A little over a week ago, I wondered whether the world needed tablets that were significantly less costly and significantly less fancy than the iPad and its most prominent rivals. A couple of commenters said that such a beast already existed: Barnes & Noble’s Nook Color e-reader. They had a point. At $249, B&N’s Android-based tablet is half the price of the cheapest iPad. Its 7″ color screen and industrial design are quite nice, but it doesn’t have a 1-GHz dual-core processor or  cameras or gobs of storage (it has a merely adequate 8GB) or 3G or other features which are becoming de facto accouterments on higher-end models.

Of course, Barnes & Noble has never pitched the Nook Color as an iPad killer. It calls it a “reader’s tablet,” and it gave the device a modified version of Android that doesn’t have the standard Android interface or access to the Android Marketplace. It’s Amazon.com’s cheaper, E-Ink-sporting Kindle that’s been in B&N’s crosshairs.
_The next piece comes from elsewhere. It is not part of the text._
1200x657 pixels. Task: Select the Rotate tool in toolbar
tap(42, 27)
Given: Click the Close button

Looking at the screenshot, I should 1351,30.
But when the company released the Nook Color last year, it did say it was working on an app marketplace of its own–a move that would make the Nook Color a little less of a dedicated e-reader and a little more of a general-purpose device. (Already, some geeky buyers had rooted their Nooks to turn them into standard Android tablets.) Today, B&N is launching that marketplace–which is a new section in the shopping area where it already sells books and magazines–as part of the Nook Color’s version 1.2 upgrade. And while it’s sticking with the “reader’s tablet” idea and saying it’ll focus on reading materials and complementary items, it’s also saying that it’s listened to consumers who think that a $249 Nook Color has a place as an alternative to pricier, more powerful tablets.